Guillemots' third album is mournful, lushly arranged, and conflicted as ever about whether it wants to be singer-songwriter comfort food or forward-thinking pop. The song from the video, "I Don't Feel Amazing Now", feels overdone, muddling its unspectacular, melancholy lyrics with the full studio gamut of strings and choral backing vocals. But first single "The Basket" is a lot more effective, simultaneously a cryptic love song ("You knock me over/ Come on and do it again") and a propulsive, kaleidoscopic assault on a culture where there's "a masterpiece that no one bothered painting/ Everybody's too busy with those baskets of theirs." Think of a grown-up Supergrass (there's theremin). The ominously ornamented title track is a sample-ready testament of survival, while the electronic sunshine of "I Must Be a Lover" offers a needed break from all the gloom.

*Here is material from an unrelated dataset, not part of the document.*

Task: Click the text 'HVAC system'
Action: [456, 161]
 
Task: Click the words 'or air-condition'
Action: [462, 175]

For a band that once stood out for its too-much-ness, Walk the River now gives us too much of the wrong things: too many midtempo songs, too many minor-key acoustic strums, too many codas that outstay their welcome without really connecting. But Stewart's bustling drum work, MC Lord Magrão's rippling guitar, and Aristazabal Hawkes' sensuous bass-- even Dangerfield's supple voice, which might suit the band's namesake seabird-- ensure there's something interesting happening beneath even the most mawkish sentiment or the baggiest quasi-epic. Just not always something particularly new or vital, the way Through the Windowpane and its predecessor EP felt. That woodland video comes closest so far, so maybe the fresh air will do them some good.